Collect every line in the items below that contains the string "arrow", treating uppercase and lowercase letters as distinct.

---------------

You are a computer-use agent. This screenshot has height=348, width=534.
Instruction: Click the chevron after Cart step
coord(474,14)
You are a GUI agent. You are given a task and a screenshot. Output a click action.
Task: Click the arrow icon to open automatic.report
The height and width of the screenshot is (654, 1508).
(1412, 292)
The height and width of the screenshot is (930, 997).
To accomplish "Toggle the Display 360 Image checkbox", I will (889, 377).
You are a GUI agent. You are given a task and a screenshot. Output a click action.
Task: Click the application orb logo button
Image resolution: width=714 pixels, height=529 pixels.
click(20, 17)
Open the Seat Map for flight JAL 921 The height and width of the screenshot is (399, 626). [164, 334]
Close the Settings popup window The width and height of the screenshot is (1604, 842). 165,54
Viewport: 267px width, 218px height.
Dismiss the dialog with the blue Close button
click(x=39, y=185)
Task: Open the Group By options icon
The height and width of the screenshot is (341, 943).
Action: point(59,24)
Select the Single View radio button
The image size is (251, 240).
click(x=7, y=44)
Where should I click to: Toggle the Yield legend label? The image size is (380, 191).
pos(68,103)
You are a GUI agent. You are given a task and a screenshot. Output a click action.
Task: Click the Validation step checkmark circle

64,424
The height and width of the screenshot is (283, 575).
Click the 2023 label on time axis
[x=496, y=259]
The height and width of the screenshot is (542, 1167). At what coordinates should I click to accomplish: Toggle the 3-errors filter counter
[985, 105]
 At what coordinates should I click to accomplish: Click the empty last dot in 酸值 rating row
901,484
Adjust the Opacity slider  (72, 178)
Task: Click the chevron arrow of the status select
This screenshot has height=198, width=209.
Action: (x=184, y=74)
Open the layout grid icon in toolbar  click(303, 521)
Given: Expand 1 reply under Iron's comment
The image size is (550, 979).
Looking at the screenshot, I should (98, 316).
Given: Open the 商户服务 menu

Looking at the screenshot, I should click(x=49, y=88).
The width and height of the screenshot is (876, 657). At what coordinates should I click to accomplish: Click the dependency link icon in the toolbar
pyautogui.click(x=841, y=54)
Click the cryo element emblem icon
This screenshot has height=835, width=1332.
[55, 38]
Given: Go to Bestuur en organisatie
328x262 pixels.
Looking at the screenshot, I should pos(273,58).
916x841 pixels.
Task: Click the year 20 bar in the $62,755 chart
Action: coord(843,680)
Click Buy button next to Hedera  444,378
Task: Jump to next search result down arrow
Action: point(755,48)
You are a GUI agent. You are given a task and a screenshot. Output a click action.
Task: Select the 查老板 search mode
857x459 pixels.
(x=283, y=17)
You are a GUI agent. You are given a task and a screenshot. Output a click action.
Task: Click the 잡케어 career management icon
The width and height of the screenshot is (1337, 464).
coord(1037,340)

---------------

* Solution for this exercise *
Task: Click the arrow icon to open automatic.report
Task: Click the chevron arrow of the status select
Task: Jump to next search result down arrow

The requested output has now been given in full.